Police Arrest Man Suspected of Sex Acts with Children at Former East San Jose Daycare Center

Police arrested a 36-year-old Lathrop man suspected of lewd acts and sex with minors at a former San Jose children's daycare facility.

The alleged molestations happened while John Mario Cortez Jr. helped with the day-to-day care of children attending Growing in Grace Daycare at a residence on Centerwood Way in East San Jose, police said in a news release today.

San Jose police identified three children who allege Cortez annoyed and/or molested them at the daycare facility while it was in operation, from 2013 through 2017. The victims' ages range from 3 to 8 years old at the time of the incidents.

The Santa Clara County District Attorney's Office has charged Cortez with eight counts of lewd acts with a minor child under the age of 14 and one count of sex acts with a minor under 10 years old.

Anyone with information about the case, or other cases involving Cortez is asked to contact Detective Ramos #4371 of the San Jose Police Department at (408) 537-1397.

4 Comments

  1. This is in Evergreen, not East San Jose. If it was a story on a student scholar, or a great volunteer effort or something like that, I’m pretty sure it would be an “Evergreen” story.

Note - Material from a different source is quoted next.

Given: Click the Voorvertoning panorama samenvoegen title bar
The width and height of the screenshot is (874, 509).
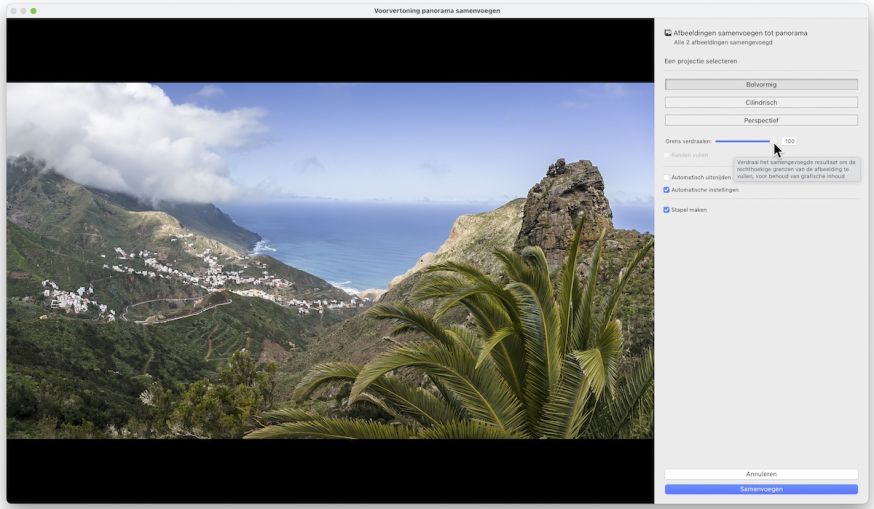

  2. One recent victory in the effort to re-imagine public safety (sometimes called “defunding the police”) is the effort to defund approximately $1million that was spent maintaining SJPD officers in SJUSD schools. That’s $1million that is better spent on counselors and programs that directly benefit students without creating the opportunity for the police to involve young people in the criminal justice system.
    Many people complain that the police are too busy to respond to burglaries. One way to address that would be to remove from the police the responsibility of responding to calls for help in mental health crises — situations in which police are notoriously ill-trained and temperamentally unsuited for, resulting in unnecessary injury and death. Take those funds and spend them on effective mobile mental health crisis teams rather than spend them on unqualified and harmful police involvement in mental health care. Without the responsibility of having every social ill dumped on the police, that institution could put more effort towards its primary function of preventing crime and preserving public safety, including things like arresting people suspected of child abuse.

  3. Just because the police get to come in and make the final arrest doesn’t mean they had anything to do with preventing or resolving the crime. Child care licensing & inspection agencies, as well as parents and childcare staff are better positioned to identify and prevent abuse, and to report it promptly. Cops only respond on reports of abuse – they have no significant role in preventing it here. Defund the police and fund child care.